ADF STAFF
The Chinese government has established a network of overseas police stations that, observers say, are used to crack down on dissent and could pose a threat to host countries.
A 2022 report by Safeguard Defenders, a nonprofit human rights organization, says China has opened more than 50 such stations on five continents through operations known as Sky Net and Fox Hunt. In Africa, China operates stations in Lesotho, Nigeria and Tanzania.
The stations purportedly are to combat telecommunications fraud and internet crimes by Chinese citizens living abroad. But the Safeguard Defenders report showed that methods used by the Chinese police routinely violate international human rights law.
According to the International Forum for Right and Security, the police stations actually are meant to threaten dissidents living abroad and force some people to return to China, where they might face punishment.
“What we see coming from China is increasing attempts to crack down on dissent everywhere in the world, to threaten people, harass people, make sure that they are fearful enough so that they remain silent or else face being returned to China against their will,” Safeguard Defenders campaign director Laura Harth told CNN.
Harth’s team documented a variety of coercive tactics used to intimidate Chinese people living abroad.
“It will start with phone calls. They might start to intimidate your relatives back in China, to threaten you, do everything really to coax the targets abroad to come back,” she said. “If that doesn’t work, they will use covert agents abroad. They will send them from Beijing and use methods such as luring and entrapment.”
More than 200,000 Chinese workers have migrated to Africa to work on China’s Belt and Road Initiative (BRI) since 2012, and more than 1 million Chinese migrants live on the continent, according to the Nigerian newspaper Daily Trust.
Workers on BRI projects have complained of dangerous working conditions, sexual abuse and cover-ups. BRI deals often lack transparency and are difficult to repay or renegotiate, leaving host nations mired in debt.
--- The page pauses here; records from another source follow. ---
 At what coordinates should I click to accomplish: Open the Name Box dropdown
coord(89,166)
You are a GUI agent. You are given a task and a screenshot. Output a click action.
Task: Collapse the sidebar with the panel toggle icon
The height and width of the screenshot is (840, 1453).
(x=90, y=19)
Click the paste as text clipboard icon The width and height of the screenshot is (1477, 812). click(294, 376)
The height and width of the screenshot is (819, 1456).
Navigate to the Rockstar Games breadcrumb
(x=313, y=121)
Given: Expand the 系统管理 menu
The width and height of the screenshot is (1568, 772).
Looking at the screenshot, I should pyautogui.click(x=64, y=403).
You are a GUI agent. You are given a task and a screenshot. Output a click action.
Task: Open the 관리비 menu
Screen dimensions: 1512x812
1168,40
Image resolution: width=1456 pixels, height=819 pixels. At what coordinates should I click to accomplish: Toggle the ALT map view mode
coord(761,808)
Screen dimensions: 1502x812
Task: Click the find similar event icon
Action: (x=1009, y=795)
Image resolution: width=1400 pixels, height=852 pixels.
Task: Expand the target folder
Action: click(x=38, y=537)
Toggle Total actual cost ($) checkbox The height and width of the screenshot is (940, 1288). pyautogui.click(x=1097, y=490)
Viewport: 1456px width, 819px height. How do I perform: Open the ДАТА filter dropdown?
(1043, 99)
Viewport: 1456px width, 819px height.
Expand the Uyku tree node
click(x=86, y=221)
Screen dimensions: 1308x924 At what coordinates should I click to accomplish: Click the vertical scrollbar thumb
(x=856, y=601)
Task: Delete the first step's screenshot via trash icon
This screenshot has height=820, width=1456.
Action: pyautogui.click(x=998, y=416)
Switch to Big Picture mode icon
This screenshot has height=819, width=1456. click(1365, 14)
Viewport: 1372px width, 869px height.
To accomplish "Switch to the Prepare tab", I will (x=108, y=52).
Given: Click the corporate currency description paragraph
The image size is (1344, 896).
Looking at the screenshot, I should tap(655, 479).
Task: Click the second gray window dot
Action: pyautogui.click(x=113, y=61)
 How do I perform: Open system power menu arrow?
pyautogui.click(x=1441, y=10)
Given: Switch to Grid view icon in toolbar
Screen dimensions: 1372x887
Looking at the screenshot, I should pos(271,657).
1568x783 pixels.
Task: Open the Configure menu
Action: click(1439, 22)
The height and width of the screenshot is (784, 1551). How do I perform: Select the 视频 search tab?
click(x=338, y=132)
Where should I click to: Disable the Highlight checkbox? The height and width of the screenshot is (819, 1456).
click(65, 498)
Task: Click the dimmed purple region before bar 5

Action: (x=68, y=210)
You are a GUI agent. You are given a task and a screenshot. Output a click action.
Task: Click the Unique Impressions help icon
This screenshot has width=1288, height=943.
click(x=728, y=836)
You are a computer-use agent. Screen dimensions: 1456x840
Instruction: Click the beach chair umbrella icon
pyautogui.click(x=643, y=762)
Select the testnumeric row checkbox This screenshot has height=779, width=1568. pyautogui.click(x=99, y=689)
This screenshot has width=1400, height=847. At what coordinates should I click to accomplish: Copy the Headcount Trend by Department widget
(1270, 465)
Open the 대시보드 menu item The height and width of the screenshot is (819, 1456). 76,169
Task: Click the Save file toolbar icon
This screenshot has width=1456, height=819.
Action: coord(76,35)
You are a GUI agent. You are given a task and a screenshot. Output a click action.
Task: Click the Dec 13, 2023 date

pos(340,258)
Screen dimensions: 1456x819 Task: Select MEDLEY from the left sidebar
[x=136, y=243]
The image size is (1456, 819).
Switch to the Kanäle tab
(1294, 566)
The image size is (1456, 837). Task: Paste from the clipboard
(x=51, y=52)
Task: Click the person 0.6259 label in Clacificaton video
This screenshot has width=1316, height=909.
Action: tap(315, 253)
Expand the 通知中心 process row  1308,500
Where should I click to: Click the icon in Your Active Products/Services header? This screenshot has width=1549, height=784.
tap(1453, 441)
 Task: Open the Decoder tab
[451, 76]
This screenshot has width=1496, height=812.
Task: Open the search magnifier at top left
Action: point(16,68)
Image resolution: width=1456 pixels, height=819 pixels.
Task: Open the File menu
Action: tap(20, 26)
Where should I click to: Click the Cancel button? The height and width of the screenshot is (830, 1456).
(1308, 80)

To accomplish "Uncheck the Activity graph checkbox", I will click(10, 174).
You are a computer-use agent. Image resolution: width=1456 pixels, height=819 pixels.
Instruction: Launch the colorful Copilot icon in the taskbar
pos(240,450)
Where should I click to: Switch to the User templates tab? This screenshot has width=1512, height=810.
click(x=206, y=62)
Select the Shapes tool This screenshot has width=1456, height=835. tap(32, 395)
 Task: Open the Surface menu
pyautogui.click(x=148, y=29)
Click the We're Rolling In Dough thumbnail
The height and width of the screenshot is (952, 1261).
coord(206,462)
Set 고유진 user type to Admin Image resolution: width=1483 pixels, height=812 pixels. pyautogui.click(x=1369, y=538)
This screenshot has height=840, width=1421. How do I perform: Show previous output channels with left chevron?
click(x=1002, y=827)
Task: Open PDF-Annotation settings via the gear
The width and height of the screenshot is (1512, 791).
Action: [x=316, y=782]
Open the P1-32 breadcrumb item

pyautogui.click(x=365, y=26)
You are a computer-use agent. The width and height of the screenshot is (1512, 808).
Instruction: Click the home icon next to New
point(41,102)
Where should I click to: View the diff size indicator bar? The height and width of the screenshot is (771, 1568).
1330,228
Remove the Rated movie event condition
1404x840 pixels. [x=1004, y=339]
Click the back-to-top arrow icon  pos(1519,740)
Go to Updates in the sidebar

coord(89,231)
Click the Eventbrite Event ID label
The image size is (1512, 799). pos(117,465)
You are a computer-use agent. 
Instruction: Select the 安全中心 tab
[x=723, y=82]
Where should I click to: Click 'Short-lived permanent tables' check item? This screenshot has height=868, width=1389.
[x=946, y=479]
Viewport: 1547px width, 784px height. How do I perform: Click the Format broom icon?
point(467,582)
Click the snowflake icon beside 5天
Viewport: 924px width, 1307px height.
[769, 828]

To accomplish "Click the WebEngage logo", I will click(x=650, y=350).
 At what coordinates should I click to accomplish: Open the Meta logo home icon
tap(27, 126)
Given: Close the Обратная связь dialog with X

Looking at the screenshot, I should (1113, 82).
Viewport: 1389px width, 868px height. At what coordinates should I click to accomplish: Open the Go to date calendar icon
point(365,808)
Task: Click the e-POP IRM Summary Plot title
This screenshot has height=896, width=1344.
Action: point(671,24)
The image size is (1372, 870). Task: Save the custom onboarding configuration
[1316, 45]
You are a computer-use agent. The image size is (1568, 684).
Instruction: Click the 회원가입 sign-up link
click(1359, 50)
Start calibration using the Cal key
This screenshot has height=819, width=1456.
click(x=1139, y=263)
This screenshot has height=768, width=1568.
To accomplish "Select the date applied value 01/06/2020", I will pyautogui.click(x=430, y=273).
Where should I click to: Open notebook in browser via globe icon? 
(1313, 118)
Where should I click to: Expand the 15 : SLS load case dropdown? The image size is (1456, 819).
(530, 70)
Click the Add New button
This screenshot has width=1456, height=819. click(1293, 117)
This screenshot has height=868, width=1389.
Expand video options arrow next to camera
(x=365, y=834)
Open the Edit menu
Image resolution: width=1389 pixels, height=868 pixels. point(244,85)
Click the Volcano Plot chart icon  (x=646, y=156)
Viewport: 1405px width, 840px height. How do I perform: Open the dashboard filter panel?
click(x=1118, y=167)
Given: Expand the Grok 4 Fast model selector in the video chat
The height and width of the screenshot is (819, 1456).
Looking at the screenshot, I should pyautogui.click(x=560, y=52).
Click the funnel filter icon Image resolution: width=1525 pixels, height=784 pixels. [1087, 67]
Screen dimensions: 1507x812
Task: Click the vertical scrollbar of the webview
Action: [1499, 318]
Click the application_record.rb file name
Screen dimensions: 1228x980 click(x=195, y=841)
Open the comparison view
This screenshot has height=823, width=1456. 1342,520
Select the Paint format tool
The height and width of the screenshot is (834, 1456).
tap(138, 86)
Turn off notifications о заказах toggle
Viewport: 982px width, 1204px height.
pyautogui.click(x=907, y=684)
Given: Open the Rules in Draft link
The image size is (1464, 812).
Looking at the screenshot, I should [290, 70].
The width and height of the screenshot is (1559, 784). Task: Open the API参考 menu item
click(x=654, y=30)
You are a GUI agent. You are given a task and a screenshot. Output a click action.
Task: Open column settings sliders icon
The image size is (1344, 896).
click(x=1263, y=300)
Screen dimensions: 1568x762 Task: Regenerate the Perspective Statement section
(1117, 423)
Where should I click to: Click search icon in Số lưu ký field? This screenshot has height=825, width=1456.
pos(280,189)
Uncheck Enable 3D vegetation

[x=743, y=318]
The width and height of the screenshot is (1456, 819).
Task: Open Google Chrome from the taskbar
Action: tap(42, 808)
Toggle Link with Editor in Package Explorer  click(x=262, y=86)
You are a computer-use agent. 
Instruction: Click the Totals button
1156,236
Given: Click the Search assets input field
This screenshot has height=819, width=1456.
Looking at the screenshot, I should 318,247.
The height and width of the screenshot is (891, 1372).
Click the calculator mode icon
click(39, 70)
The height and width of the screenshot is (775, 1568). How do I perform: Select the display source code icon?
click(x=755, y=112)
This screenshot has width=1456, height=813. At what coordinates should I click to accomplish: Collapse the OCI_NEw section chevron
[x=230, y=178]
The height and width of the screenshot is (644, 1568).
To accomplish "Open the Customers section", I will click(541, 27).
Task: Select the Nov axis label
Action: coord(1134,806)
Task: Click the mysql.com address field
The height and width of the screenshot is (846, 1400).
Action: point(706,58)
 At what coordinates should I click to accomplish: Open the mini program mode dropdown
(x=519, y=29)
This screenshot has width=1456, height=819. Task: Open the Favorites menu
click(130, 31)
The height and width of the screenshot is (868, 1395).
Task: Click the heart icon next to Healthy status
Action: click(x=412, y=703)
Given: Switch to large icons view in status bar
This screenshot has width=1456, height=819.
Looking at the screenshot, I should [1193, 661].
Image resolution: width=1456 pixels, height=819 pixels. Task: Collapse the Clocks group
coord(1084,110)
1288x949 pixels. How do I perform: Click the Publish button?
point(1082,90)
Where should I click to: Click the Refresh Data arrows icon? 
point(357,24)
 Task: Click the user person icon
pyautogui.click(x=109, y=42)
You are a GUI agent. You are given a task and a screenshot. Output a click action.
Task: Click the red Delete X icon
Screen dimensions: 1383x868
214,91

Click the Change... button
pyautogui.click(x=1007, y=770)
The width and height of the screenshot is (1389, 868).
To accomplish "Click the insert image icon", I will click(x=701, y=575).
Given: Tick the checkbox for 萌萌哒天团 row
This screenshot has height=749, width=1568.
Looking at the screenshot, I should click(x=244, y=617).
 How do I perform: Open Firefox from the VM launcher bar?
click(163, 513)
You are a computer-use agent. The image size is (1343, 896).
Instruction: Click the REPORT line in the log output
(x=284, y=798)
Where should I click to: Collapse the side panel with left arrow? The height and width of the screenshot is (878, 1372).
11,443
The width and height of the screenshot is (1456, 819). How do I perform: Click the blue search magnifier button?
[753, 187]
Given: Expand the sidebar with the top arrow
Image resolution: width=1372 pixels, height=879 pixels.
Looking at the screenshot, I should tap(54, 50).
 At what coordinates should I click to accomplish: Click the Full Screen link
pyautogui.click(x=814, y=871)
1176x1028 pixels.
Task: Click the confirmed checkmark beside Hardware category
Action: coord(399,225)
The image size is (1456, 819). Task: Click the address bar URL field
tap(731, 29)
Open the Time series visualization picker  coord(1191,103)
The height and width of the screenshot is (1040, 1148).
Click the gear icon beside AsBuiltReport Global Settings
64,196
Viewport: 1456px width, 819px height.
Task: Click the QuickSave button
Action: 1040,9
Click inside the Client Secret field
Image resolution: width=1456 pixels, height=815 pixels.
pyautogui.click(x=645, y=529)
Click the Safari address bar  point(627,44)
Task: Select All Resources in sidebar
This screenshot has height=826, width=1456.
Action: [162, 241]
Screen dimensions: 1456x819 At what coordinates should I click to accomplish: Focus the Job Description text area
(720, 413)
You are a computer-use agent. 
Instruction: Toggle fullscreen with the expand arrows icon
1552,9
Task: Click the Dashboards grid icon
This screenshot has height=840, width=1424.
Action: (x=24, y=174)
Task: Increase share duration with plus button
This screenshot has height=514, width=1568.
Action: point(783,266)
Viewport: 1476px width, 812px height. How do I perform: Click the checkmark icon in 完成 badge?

The Chinese government claimed that 230,000 nationals were “persuaded to return” to face criminal proceedings in China between April 2021 and July 2022. However, the report showed that most Chinese citizens who returned were dissidents, including those who fled the country over religious or ethnic persecution.
In many cases, those who were persuaded to return were not formally accused of a crime, due process was ignored, and their families were harassed or threatened. According to Safeguard Defenders, the disregard for the use of proper channels and processes in international relations is “blatant.”
Critics also are warning of the spying and surveillance threat posed by these stations.
“China has a history of carrying out surveillance in Africa, and now it has expanded to other countries as well,” the news service Asian News International reported. “The nations that are having such Chinese establishments functioning need to act soon, and demand closure as well as a detailed explanation from their Chinese counterparts for breach of trust and infringement of sovereign rights.”
The police stations were established in cooperation with local associations linked to United Front Work, a department of the Chinese Communist Party that tries to silence dissent.
“The United Front system [United Front Work] is the work of Chinese Communist Party (CCP) agencies seeking to co-opt and influence ‘representative figures’ and groups inside and outside China, with a particular focus on religious, ethnic minority and diaspora communities,” author Alex Joske, a former analyst at the Australian Strategic Policy Institute, told Safeguard Defenders.
Leaders of local associations often are rewarded with meetings with CCP officials, participation in party-organized events and other activities. In return, they are expected to help the party with its propaganda and political influence efforts, the Safeguard Defenders report said.
In 2022, China announced plans to expand the Sky Net and Fox Hunt operations.